# Bang and Olufsen are they worth the money?



## riclaps (Aug 7, 2014)

Just curious of what you think of Bang and Olufsen ?

Are they worth the money to invest in ? 

Is the technology on them unique compared to other brands of the same category ?

What would be the best alternatives ?

I'm just confused really.... thanks :yikes:


----------



## tonyvdb (Sep 5, 2007)

My personal thoughts are that you can do better for the money. Everything Ive seen/heard from them are good but pricy, more so for the name than anything.


----------



## nova (Apr 30, 2006)

I'm with Tony, they make some pretty good stuff that sounds nice but "I think" they are way overpriced. I would put them in the same category as Monster Cable.
Not so sure that their technology is all that unique but their design certainly is.
Best alternatives? Depends on your budget.


----------



## tonyvdb (Sep 5, 2007)

Personally In the UK Monitor Audio is a good product and so is Bowers & Wilkins (B&W) Mission is also good.


----------



## riclaps (Aug 7, 2014)

nova said:


> I'm with Tony, they make some pretty good stuff that sounds nice but "I think" they are way overpriced. I would put them in the same category as Monster Cable.
> Not so sure that their technology is all that unique but their design certainly is.
> Best alternatives? Depends on your budget.


Given you got the budget for them what would be the best overpriced same level brand as the Bang and Olufsen?


----------



## riclaps (Aug 7, 2014)

*Would you say Bang & Olufsen is for the rich and famous ?*

Peeps...very curious about this other issue as well as my friend keeps on mentioning Bang and Olufsen... and when I went to their website and listened to the demos specially that acoustic designer for their products... the sound was a bit weird sounding... it was of course in the mix of his vocals inside that cave but what do you peeps think? 

:neener:


----------



## lcaillo (May 2, 2006)

*Re: Would you say Bang & Olufsen is for the rich and famous ?*

Bang & Olufsen has always been about cool design first and efficiency and sound quality have been secondary considerations (though they would say otherwise). Bottom line is that is is neat stuff that is usually not competitive with other products purely on a price/performance basis.

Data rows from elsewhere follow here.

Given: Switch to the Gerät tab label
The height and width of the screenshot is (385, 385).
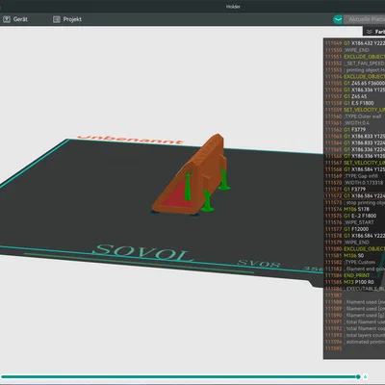Looking at the screenshot, I should 20,19.
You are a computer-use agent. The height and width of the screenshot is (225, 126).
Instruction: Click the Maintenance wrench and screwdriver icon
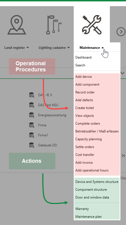pyautogui.click(x=92, y=25)
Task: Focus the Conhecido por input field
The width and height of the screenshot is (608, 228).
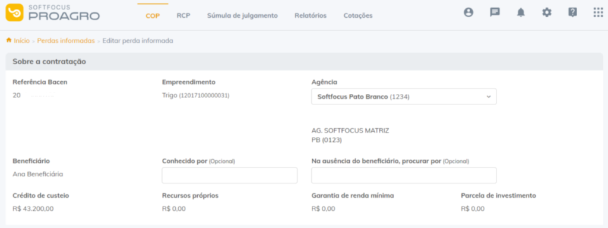Action: (230, 175)
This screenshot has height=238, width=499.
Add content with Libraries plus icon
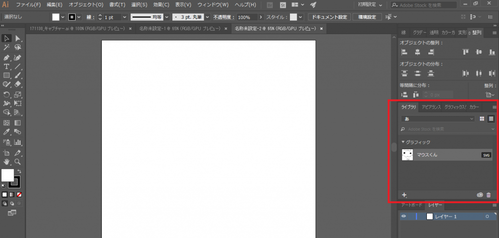[x=404, y=195]
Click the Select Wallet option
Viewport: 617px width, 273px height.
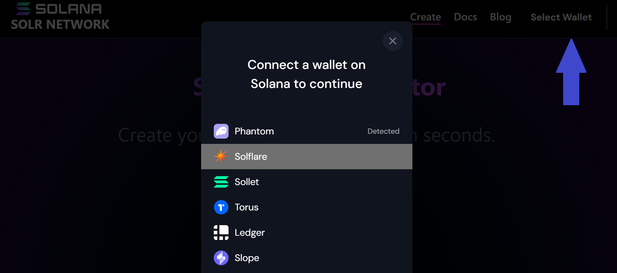[561, 17]
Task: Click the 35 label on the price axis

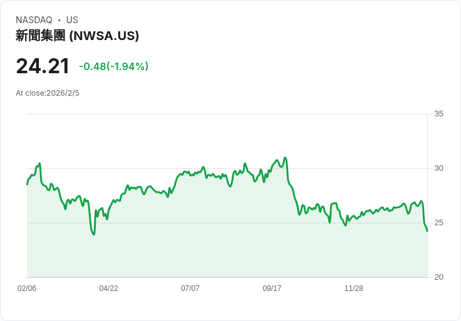Action: click(438, 114)
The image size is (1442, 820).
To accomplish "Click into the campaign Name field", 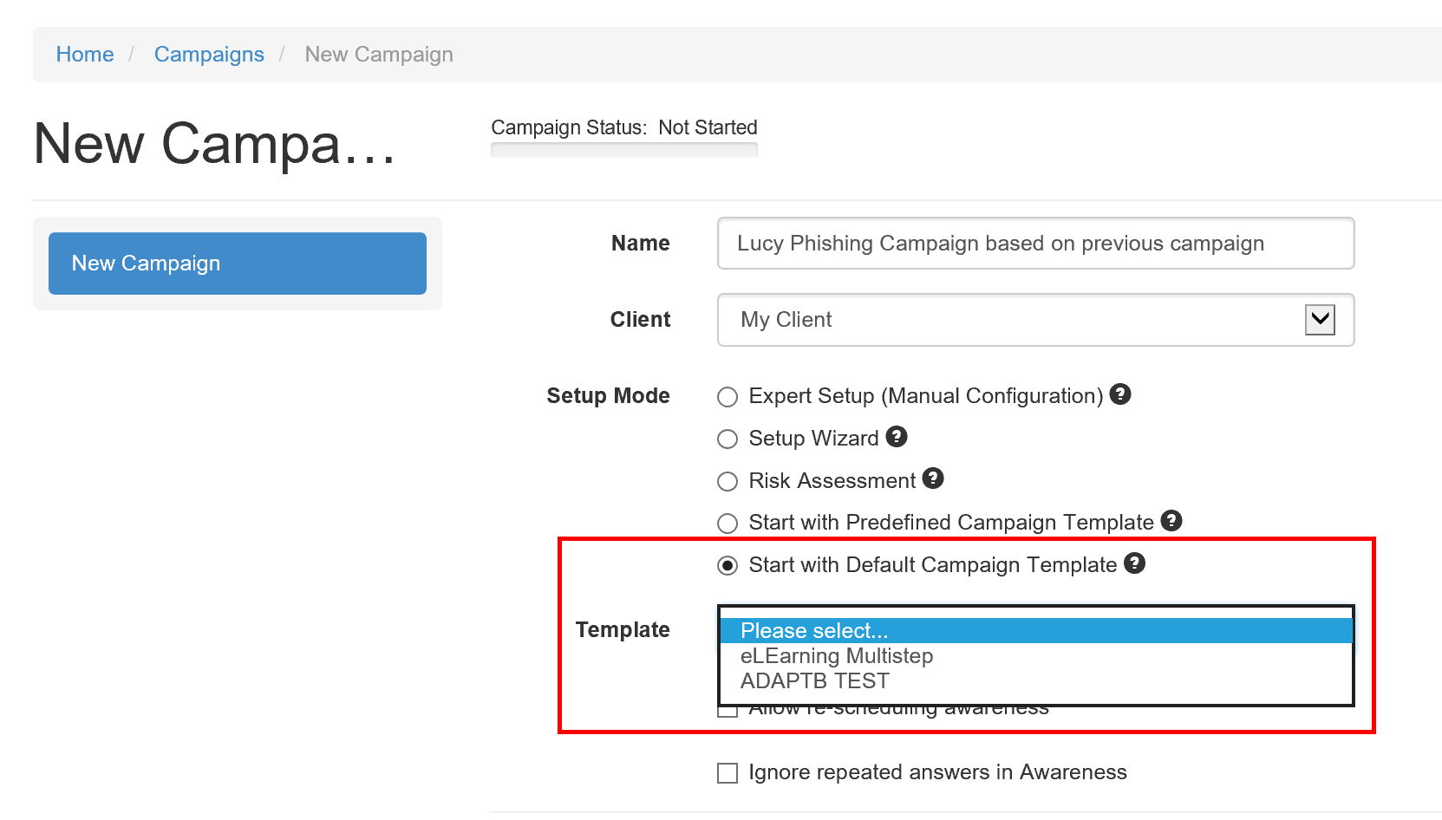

It is typically expensive and service is hard to come by. Most service requires sending it back to them and is not cheap.

Like so much other high end product, the reason to buy it has little to do with sound quality and more to do with how it fits in a design or lifestyle.


----------



## lcaillo (May 2, 2006)

There is no answer to that question in a general sense. You have to specify a product. I would say that on strictly a price comparison, virtually any product from a reputable brand with similar features would perform better by conventional criteria. As I said in the other thread, however, the reason to buy B&O has nothing to do with performance.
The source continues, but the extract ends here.